Exercise details. I need each line of the entries below that includes the string "arrow".

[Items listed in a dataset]
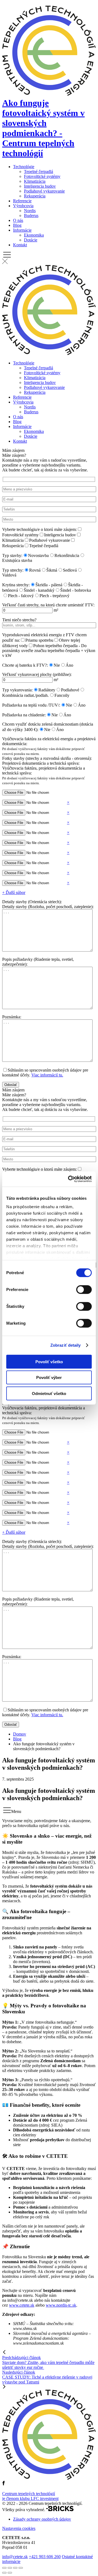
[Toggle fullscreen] (15, 2568)
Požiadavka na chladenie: (24, 715)
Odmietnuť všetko (49, 1393)
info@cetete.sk (15, 2556)
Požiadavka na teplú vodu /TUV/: (31, 705)
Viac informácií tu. (47, 1075)
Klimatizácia (34, 181)
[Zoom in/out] (21, 2568)
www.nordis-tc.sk (61, 2305)
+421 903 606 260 (45, 2556)
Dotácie (30, 240)
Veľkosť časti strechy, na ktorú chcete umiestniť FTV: (48, 605)
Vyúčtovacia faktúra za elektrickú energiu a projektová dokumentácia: (49, 746)
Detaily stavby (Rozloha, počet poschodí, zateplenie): (48, 906)
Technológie (23, 166)
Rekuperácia (34, 196)
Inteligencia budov (40, 186)
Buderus (31, 215)
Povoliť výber (49, 1377)
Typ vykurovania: (17, 690)
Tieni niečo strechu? (19, 620)
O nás (18, 220)
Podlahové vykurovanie (44, 191)
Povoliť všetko (49, 1361)
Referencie (22, 201)
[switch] (84, 1289)
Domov (19, 1734)
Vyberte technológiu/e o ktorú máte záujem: (39, 529)
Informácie (22, 230)
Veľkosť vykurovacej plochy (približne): (37, 674)
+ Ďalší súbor (13, 892)
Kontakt (20, 245)
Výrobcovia (23, 205)
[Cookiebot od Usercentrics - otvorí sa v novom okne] (69, 1179)
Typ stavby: (12, 555)
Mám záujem (49, 763)
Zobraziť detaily (65, 1345)
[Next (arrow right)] (10, 2573)
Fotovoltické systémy (42, 176)
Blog (17, 225)
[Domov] (49, 353)
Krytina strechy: (16, 584)
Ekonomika (34, 235)
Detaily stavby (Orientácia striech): (32, 901)
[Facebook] (3, 2483)
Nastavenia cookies (18, 2528)
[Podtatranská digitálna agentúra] (60, 2510)
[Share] (10, 2568)
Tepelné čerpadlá (38, 171)
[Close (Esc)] (4, 2568)
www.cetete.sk (21, 2305)
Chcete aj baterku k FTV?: (25, 665)
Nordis (30, 210)
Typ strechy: (12, 570)
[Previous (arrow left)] (4, 2573)
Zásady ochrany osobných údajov (42, 2519)
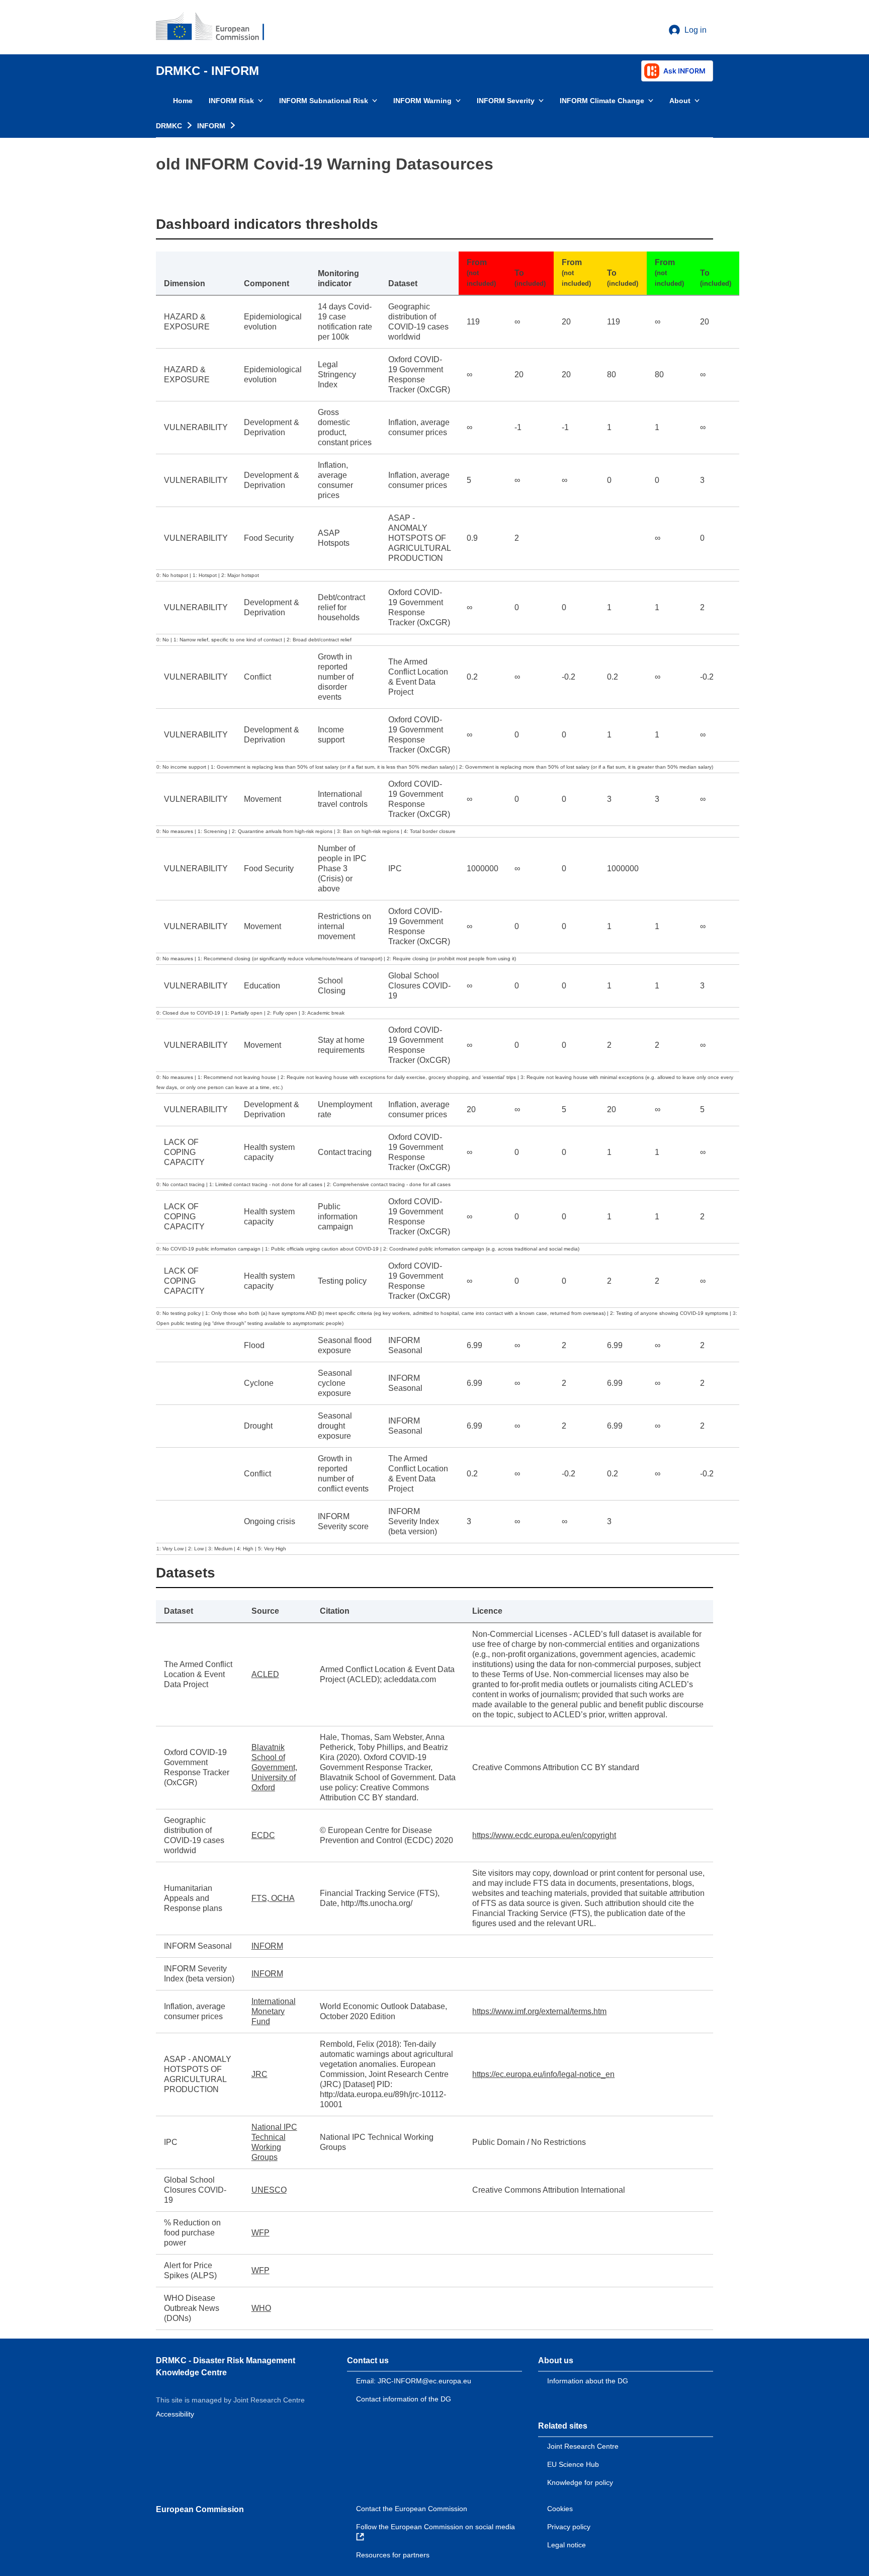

Result of the task.
[Next (arrow right)] (10, 2573)
[Previous (arrow left)] (4, 2573)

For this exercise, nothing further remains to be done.